Iyalekhue and Osawaru participated in a series of romance, pandemic unemployment insurance, and other online scams designed to defraud victims by convincing them to send money to accounts controlled by the defendants.
To carry out the scams, the defendants used false foreign passports in the names of others, but with their photos, to open numerous bank accounts, and in turn directed the victims to send money to these accounts. Iyalekhue and Osawaru then rapidly withdrew the victims’ money from various bank branches and ATMs, often multiple times during a single day. The schemes included collecting unemployment insurance in the name of others during the COVID-19 pandemic.
Osawaru on Friday, pleaded guilty to wire fraud and unlawful monetary transactions, court records show.
27-year-old Nigerian man faces 20 years imprisonment for employment, romance scams in US He has agreed to forfeit up to $1.3 million in assets he may own that are the proceeds from unemployment insurance fraud schemes and various other online scams, which saw him fleece victims in online romance schemes, according to court records filed in the U.S. District Court for Massachusetts.
Osawaru signed an agreement to plead guilty on Aug. 24th, but that was not announced publicly until Nov. 13. Although that announcement made no specific mention of his involvement in Washington state's ESD fraud, it has been confirmed by officials here and in U.S. District court documents.
Osawaru will be sentenced at a court hearing on March 11, 2021. He will face deportation proceedings, but he was released on Nov. 11 and has put up a cash bond of $10,000 with the court, public records show.
Osawaru was ordered not to discuss or meet with any other suspect in the case and submit to location monitoring. He has surrendered his passport and was also ordered by U.S. District Court Judge Douglas Woodlock not to open any new bank accounts or lines of credit, or face the risk of going back to jail.
The FBI, which seized Osawaru's email records from Microsoft headquarters, says it discovered that in mid-May unidentified co-conspirators caused Osawaru's Eastern Bank account to get $10,710 from Washington state unemployment insurance benefits in the name of a Washington state resident.
The fraud victim told FBI special agents they never applied for state unemployment benefits and didn't know Osawaru, FBI Special Agent Michael Livingood said in a sworn affidavit to get the search warrant.
Six unidentified co-conspirators allegedly worked the various frauds with Osawaru, other court records show.
United States Attorney Andrew E. Lelling in Boston and Joseph R. Bonavolonta , special agent in charge of the FBI Boston Field Division, said the Osawaru faces a sentence up to 20 years in prison, three years of probation, and a fine up to $250,000.
In his plea in the FBI case, Osawaru admitted that he and others used a array of fake names, forged foreign passports and other documents to open multiple bank accounts. They used these bank accounts to receive proceeds of online crimes and quickly withdrew all the money at five different banks.
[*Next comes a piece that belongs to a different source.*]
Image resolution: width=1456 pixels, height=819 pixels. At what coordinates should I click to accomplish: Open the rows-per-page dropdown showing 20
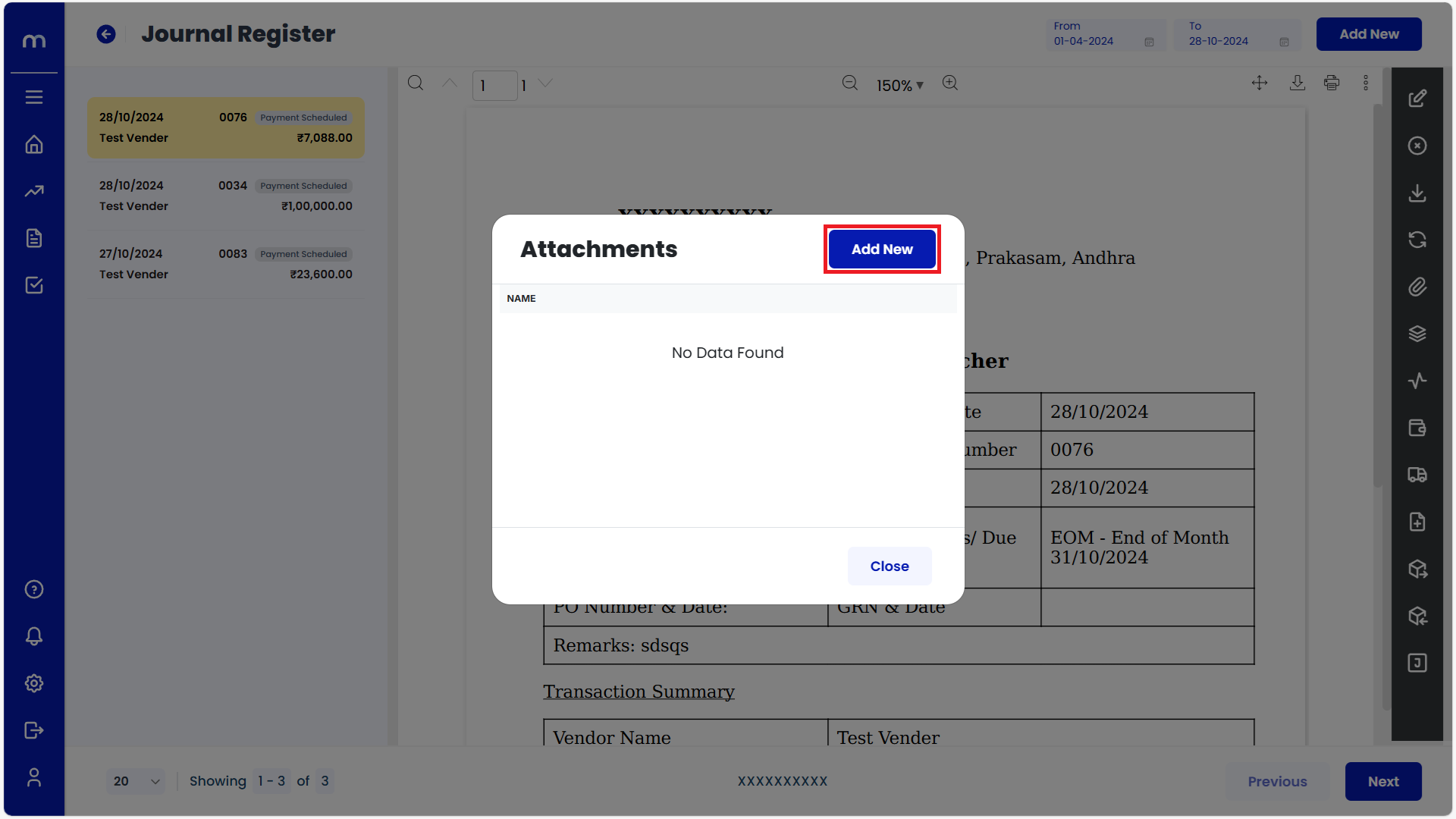click(x=136, y=781)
In 2019, for example, the FBI says Osawaru used a fraudulent Nigerian passport in the name of “ Milk Anthony” to open three bank accounts. One of those accounts was at TD Bank USA, where Iyalekhue was an employee for about a year.
The FBI said in its June 2020 search warrant application that Iyalekhue was fired in 2019 when the bank's global security and investigation team detected him engaging in misconduct. Iyalekhue's case remains before the court, documents show.